■ EXERCISES
(1) In the table of COVID-19 patient characteristics, what was the median age of patients with a poor outcome?
(2) Summarize the table of COVID-19 patient characteristics in two sentences.
(3) Please write the next part of the text containing the COVID-19 patient characteristics table, starting after its list of abbreviations.

Characteristics of patients with COVID‐19 on admission and outcome
| Total (N = 97) | Poor outcome (N = 22) | Favorable outcome (N = 75) | P | |
|---|---|---|---|---|
| Age, median (IQR) | 68 (58–77) | 75 (70–82) | 66 (55–74) | 0.001 |
| Sex, n (%) | ||||
| Male | 67 (69) | 15 (68.2) | 52 (69.4) | |
| Female | 30 (31) | 7 (31.8) | 23 (30.6) | 1.0 |
| Body mass index (kg/m2), median (IQR) | 24.7 (22.4–27.1) | 24.4 (22.4–27.6) | 24.8 (22.4–27.1) | 0.969 |
| Blood groups | ||||
| A RhD positive, n (%) | 36 (37.1) | 8 (36.3) | 28 (37.3) | |
| B RhD positive, n (%) | 26 (26.8) | 6 (27.3) | 20 (26.7) | |
| AB RhD positive, n (%) | 11 (11.3) | 5 (22.7) | 6 (8.0) | |
| O RhD positive, n (%) | 24 (24.7) | 3 (13.7) | 21 (28.0) | 0.229 |
| Intubation, n (%) | 97 (100) | 22 (100) | 75 (100) | ‐ |
| P/F ratio after intubation, median (IQR) | 224 (176–286) | 186 (149–251) | 236 (186–298) | 0.019 |
| ECMO, n (%) | 1 (1.0) | 0 (0) | 1 (1.3) | ‐ |
| Tracheostomy, n (%) | 10 (10.3) | 10 (47.6) | 0 (0) | ‐ |
| Day from the onset of first symptoms, median (IQR) | 9 (6–11) | 5 (3–7) | 10 (8–12) | <0.001 |
| Intensive care unit stay (day) , median (IQR) | 11 (6–14) | 13 (11–28) | 9 (6–13) | <0.001 |
| SOFA score, median (IQR) | 5 (3–6) | 5 (4–7) | 5 (3–6) | 0.087 |
| Ventilator‐free days (day), median (IQR) | 19 (12–23) | 0 (0–0) | 21 (17–23) | <0.001 |
| APACHE II score, median (IQR) | 11 (8–14) | 12 (11–15) | 10 (7–14) | 0.022 |
| Laboratory data | ||||
| WBC (×100/µL), median (IQR) | 82.2 (56.9–110.3) | 92.6 (65.2–123.4) | 77.2 (56.3–104.6) | 0.283 |
| CRP (mg/dL), median (IQR) | 9.6 (4.8–15.2) | 9.3 (4.9–12.5) | 9.6 (4.7–18.2) | 0.398 |
| FDP D‐dimer (µg/mL), median (IQR) | 1.5 (0.9–3.2) | 3.1 (1.5–15.5) | 1.3 (0.9–2.2) | <0.001 |
| PCT (ng/mL), median (IQR) | 0.13 (0.07–0.31) | 0.19 (0.09–0.41) | 0.12 (0.06–0.3) | 0.181 |
| IL‐6 (pg/mL), median (IQR) | 46.5 (15.3–92.9) | 64.0 (25.7–135.7) | 44.3 (14.6–82.3) | 0.171 |
| Presepsin (pg/mL), median (IQR) | 440 (256–713) | 579 (283–939) | 433 (253–686) | 0.183 |
| Lactate dehydrogenase (U/L), median (IQR) | 399 (302–478) | 458 (370–613) | 388 (294–449) | 0.008 |
| HbA1c ≥ 6.5, n (%) | 37 (38.5) | 9 (40.9) | 28 (37.3) | 0.607 |
| SARS‐CoV‐2 antibody (COI), median (IQR) | 2.19 (0.27–9.75) | 0.26 (0.09–1.51) | 3.41 (0.57–10.9) | <0.001 |
| Mortality, n (%) | 14 (14.4) | 14 (63.6) | 0 (0) | <0.001 |
| Therapeutic drug | ||||
| Favipiravir, n (%) | 90 (92.8) | 21 (95.5) | 69 (92.0) | |
| Remdesivir, n (%) | 4 (4.1) | 0 (0) | 4 (5.3) | |
| Tocilizumab, n (%) | 7 (7.2) | 1 (4.8) | 6 (8.0) | |
| Methylprednisolone, n (%) | 96 (99.0) | 22 (100) | 74 (98.7) | |
| Dexamethasone, n (%) | 45 (46.4) | 8 (36.3) | 37 (49.3) | ‐ |
APACHE II, Acute Physiology and Chronic Health Evaluation II; COI, cut off index; COVID‐19, coronavirus disease 2019; CRP, C‐reactive protein; ECMO, extracorporeal membrane oxygenation; FDP, fibrin degradation product; HbA1c, hemoglobin A1c; IL‐6, interleukin‐6; IQR, interquartile range; P/F ratio, ratio of arterial oxygen concentration to the fraction of inspired oxygen; PCT, procalcitonin; SARS‐CoV‐2, severe acute respiratory syndrome coronavirus 2; SOFA, Sequential Organ Failure Assessment; WBC, white blood cell.

■ INFORMATION
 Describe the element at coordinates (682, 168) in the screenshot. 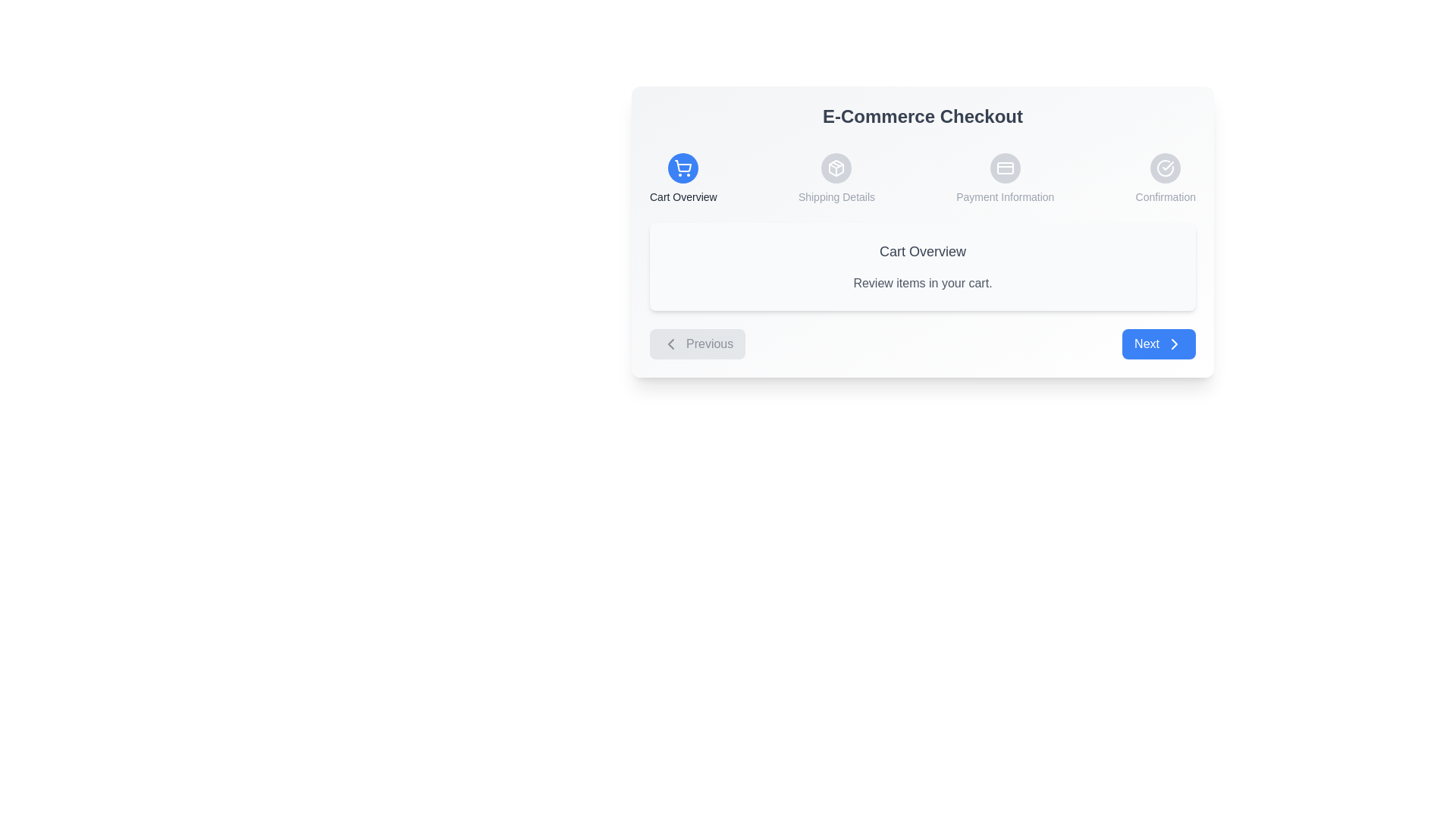

I see `the blue circular button with a white shopping cart icon located in the 'Cart Overview' section, positioned above the 'Cart Overview' text` at that location.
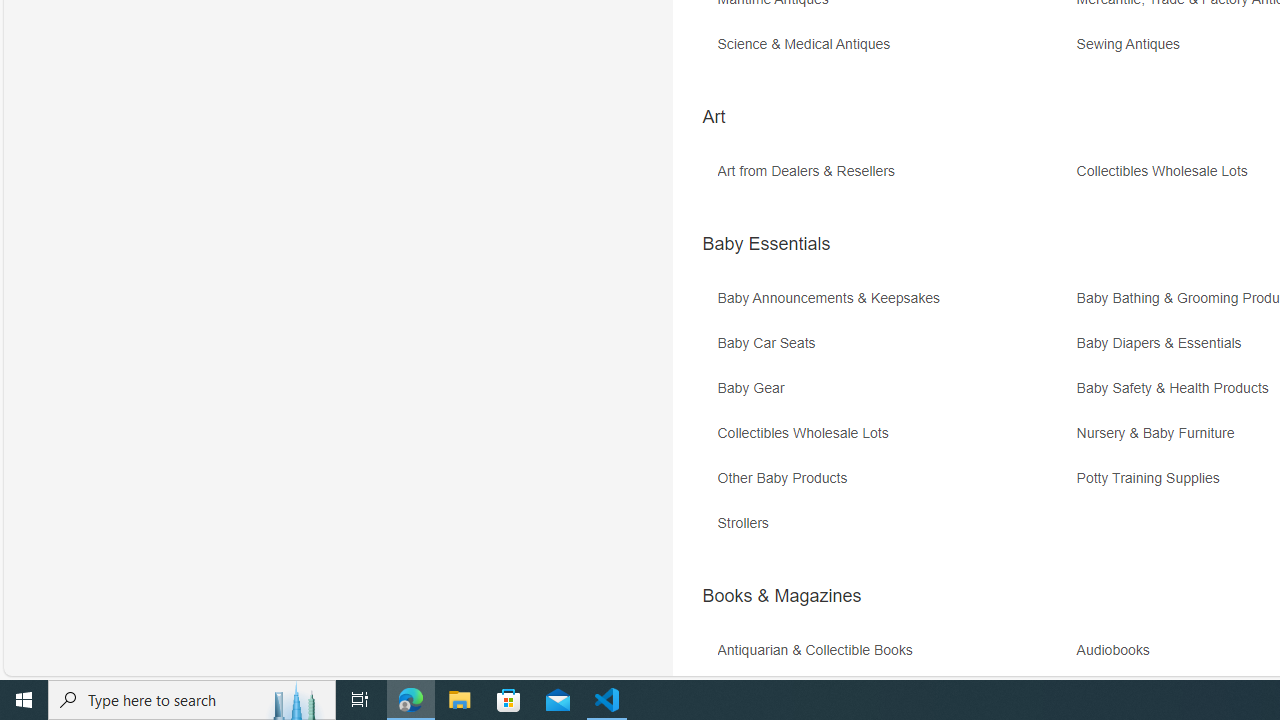 The width and height of the screenshot is (1280, 720). Describe the element at coordinates (893, 529) in the screenshot. I see `'Strollers'` at that location.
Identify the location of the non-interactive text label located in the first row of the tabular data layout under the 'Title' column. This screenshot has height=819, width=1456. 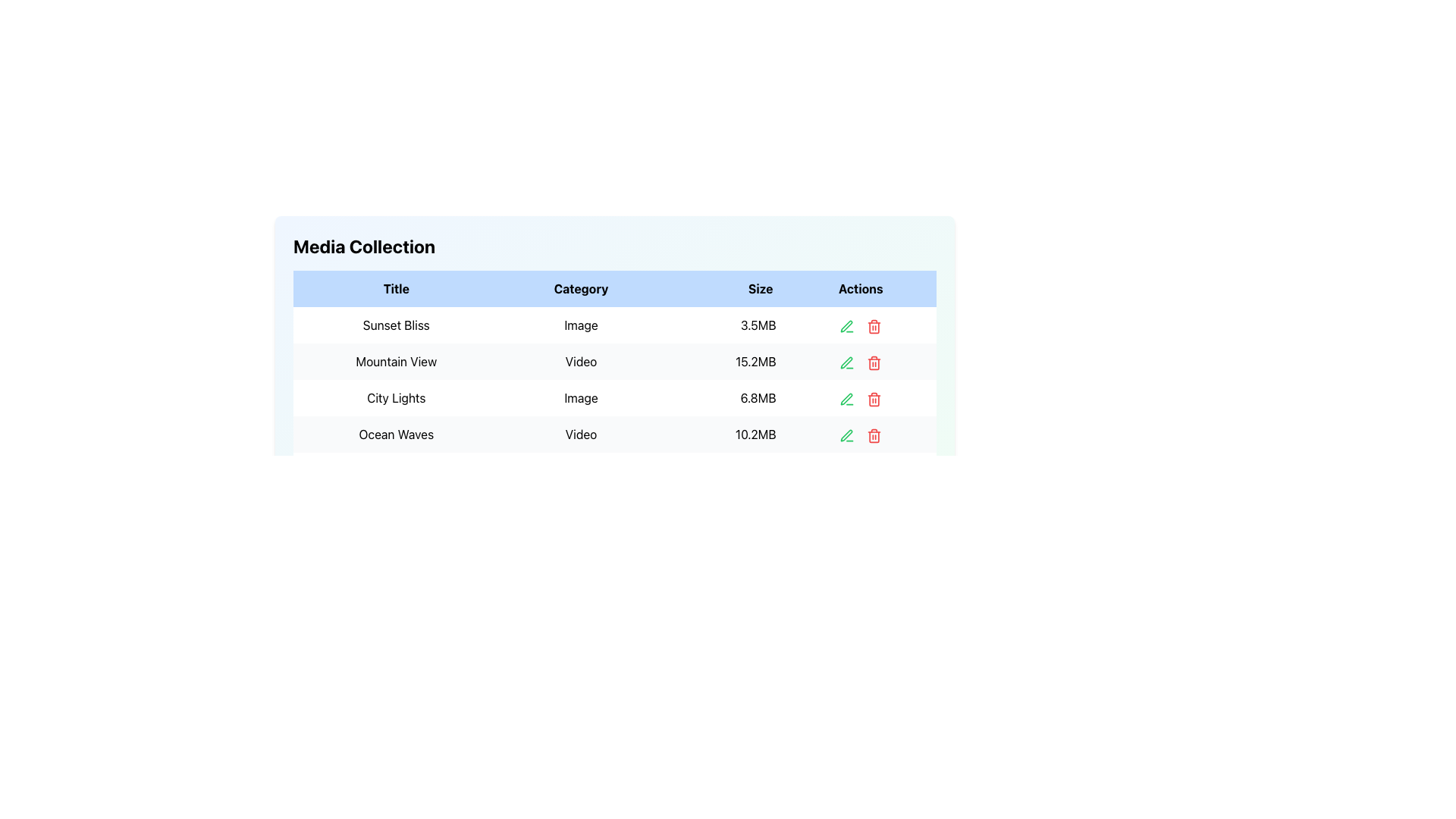
(396, 324).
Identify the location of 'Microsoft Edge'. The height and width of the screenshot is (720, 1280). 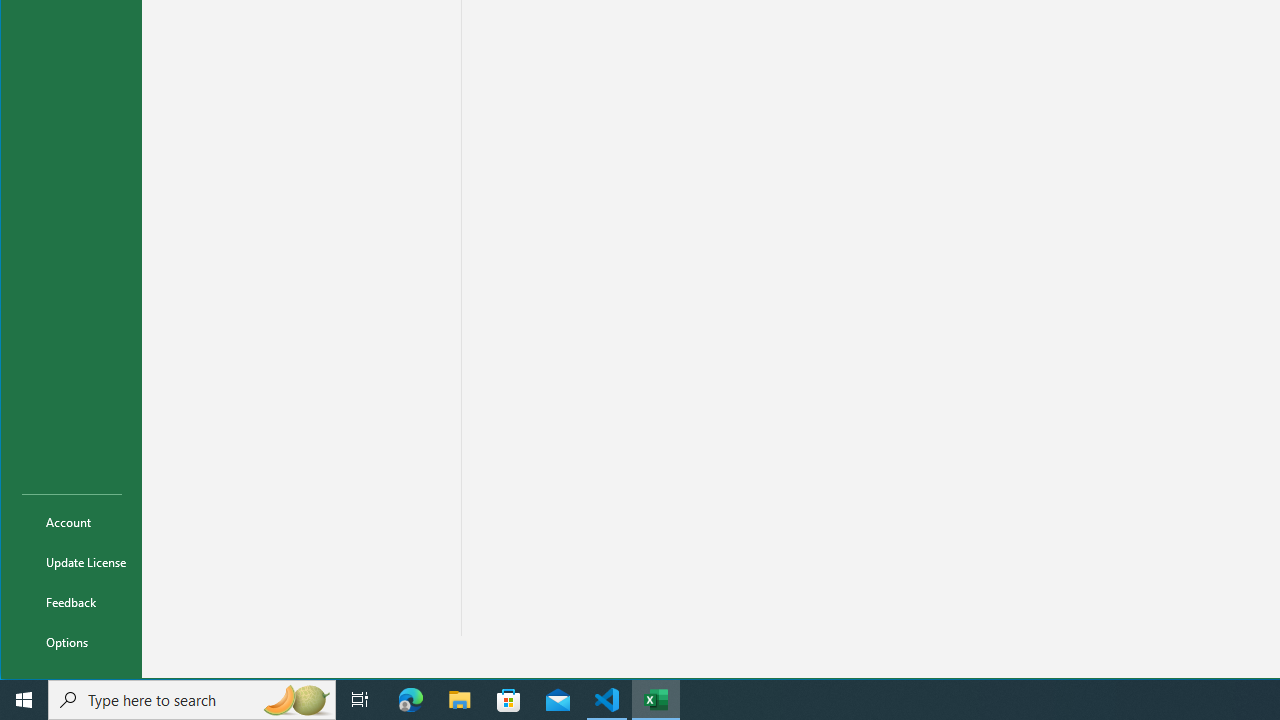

■ PER-TASK ANSWERS
(1) 75 years (IQR 70–82)

(2) The table compares 97 intubated COVID-19 patients on admission, 22 with a poor outcome and 75 with a favorable outcome. Compared with the favorable-outcome group, the poor-outcome group was older, had a lower P/F ratio after intubation, higher D-dimer and lactate dehydrogenase levels, and lower SARS-CoV-2 antibody levels; 14 of them died, and no patients in the favorable-outcome group did.

(3)
Poor outcome was defined as death or receiving a tracheostomy during hospitalization, and favorable outcome was defined as discharge after extubation.
Ventilator‐free days; the first 28 days or the days alive minus days under mechanical ventilation after admission.
Difference between patients with poor and favorable outcome
The age (median [IQR]) of patients with a poor outcome was higher than that of those with a favorable outcome (76 [70–82] versus 66 [55–74] years). A small number of O RhD‐positive patients were detected among those with poor outcome. Days from the onset of first symptoms to admission for mechanical ventilation were significantly shorter in patients with poor outcome (5 [3–7] versus 10 [8–12] days). The P/F ratio after intubation on admission was lower in patients with poor outcome (186 [149–251] versus 236 [180–296]). Other differences including severity scores and laboratory data are shown in Table 1.
Factors associated with poor outcome
We assessed the factors associated with poor outcome using a multivariable logistic regression analysis in a model that included age, day from the onset of first symptoms to admission for mechanical ventilation, P/F ratio after intubation on admission, and APACHE II score on admission as the variables. Age (aOR 1.11; 95% CI 1.03–1.20) and day from the onset of first symptoms (aOR 0.69; 95% CI 0.56–0.85) were significantly associated with poor outcome (Table 2).
Table 2.
The factors associated with the poor outcome
| aOR | 95% CI | P | |
|---|---|---|---|
| Age | 1.11 | (1.03–1.20) | 0.002 |
| Day from the onset of first symptoms | 0.69 | (0.56–0.85) | <0.001 |
| P/F ratio after intubation on admission | 0.99 | (0.98–1.00) | 0.228 |
| APACHE II score on admission | 0.99 | (0.82–1.20) | 0.926 |
aOR, adjusted odds ratio; APACHE II, Acute Physiology and Chronic Health Evaluation II; CI, confidence interval; P/F ratio, ratio of arterial oxygen concentration to the fraction of inspired oxygen.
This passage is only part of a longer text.